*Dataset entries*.
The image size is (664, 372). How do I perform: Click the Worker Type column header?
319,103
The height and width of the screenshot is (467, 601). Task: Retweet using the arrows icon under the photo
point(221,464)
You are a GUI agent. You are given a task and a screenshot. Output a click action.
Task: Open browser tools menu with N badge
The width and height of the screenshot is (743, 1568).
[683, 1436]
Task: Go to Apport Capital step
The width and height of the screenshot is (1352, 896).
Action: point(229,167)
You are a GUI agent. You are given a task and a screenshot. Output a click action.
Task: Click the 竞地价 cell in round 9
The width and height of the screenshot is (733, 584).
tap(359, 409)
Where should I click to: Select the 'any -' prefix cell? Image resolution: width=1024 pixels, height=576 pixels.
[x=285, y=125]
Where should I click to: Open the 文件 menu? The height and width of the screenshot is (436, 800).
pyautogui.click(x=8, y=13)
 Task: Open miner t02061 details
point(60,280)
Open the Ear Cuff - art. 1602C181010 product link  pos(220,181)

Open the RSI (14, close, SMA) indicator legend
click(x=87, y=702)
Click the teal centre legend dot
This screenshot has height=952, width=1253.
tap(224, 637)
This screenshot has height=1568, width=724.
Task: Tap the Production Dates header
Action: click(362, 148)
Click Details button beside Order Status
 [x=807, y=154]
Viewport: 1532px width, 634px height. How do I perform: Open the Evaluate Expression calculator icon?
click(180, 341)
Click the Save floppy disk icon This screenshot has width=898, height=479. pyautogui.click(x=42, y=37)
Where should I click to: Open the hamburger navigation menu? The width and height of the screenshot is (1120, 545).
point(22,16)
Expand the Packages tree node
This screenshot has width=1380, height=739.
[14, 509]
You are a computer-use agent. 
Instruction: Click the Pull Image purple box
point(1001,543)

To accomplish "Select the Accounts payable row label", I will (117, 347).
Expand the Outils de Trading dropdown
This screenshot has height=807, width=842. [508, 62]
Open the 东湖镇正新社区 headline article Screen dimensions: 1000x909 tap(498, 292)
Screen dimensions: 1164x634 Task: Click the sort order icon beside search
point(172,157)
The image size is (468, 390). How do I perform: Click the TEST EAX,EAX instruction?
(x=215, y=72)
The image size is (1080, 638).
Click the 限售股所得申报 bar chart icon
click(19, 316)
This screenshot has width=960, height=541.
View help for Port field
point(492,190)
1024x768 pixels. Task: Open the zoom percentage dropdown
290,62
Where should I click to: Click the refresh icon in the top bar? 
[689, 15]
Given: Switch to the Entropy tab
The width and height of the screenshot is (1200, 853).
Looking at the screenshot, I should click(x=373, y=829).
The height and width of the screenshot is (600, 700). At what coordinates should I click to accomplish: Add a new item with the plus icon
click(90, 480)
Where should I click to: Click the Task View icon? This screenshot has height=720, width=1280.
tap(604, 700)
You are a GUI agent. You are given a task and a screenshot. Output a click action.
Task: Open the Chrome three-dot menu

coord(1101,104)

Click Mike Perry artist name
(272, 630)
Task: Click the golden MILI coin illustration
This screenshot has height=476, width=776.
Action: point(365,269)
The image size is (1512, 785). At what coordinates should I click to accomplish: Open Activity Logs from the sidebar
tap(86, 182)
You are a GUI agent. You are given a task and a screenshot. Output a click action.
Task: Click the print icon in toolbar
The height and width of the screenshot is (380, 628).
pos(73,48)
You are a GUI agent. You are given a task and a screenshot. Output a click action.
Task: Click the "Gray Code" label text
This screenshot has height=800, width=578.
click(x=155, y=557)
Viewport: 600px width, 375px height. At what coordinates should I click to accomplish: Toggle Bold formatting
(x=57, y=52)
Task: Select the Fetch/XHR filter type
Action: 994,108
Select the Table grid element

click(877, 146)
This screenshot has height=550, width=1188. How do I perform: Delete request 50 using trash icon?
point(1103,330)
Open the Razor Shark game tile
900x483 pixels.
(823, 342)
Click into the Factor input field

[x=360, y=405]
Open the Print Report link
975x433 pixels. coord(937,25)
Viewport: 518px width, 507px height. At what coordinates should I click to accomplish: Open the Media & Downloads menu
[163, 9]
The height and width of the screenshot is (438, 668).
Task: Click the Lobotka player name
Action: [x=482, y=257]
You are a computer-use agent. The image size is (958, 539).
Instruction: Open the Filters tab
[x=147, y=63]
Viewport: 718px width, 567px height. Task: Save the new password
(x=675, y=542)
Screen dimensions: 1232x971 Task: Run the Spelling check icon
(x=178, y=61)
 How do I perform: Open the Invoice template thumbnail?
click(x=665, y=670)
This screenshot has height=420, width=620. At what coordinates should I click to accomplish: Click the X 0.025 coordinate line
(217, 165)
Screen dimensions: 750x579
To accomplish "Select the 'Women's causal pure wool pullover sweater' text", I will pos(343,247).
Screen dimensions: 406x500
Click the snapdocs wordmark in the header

*Your objective*.
Repeat word for word the lines running from the line containing "Screen dimensions: 750x579" to the end of the entries above, inclusive.

*Task result*.
Screen dimensions: 750x579
To accomplish "Select the 'Women's causal pure wool pullover sweater' text", I will pos(343,247).
Screen dimensions: 406x500
Click the snapdocs wordmark in the header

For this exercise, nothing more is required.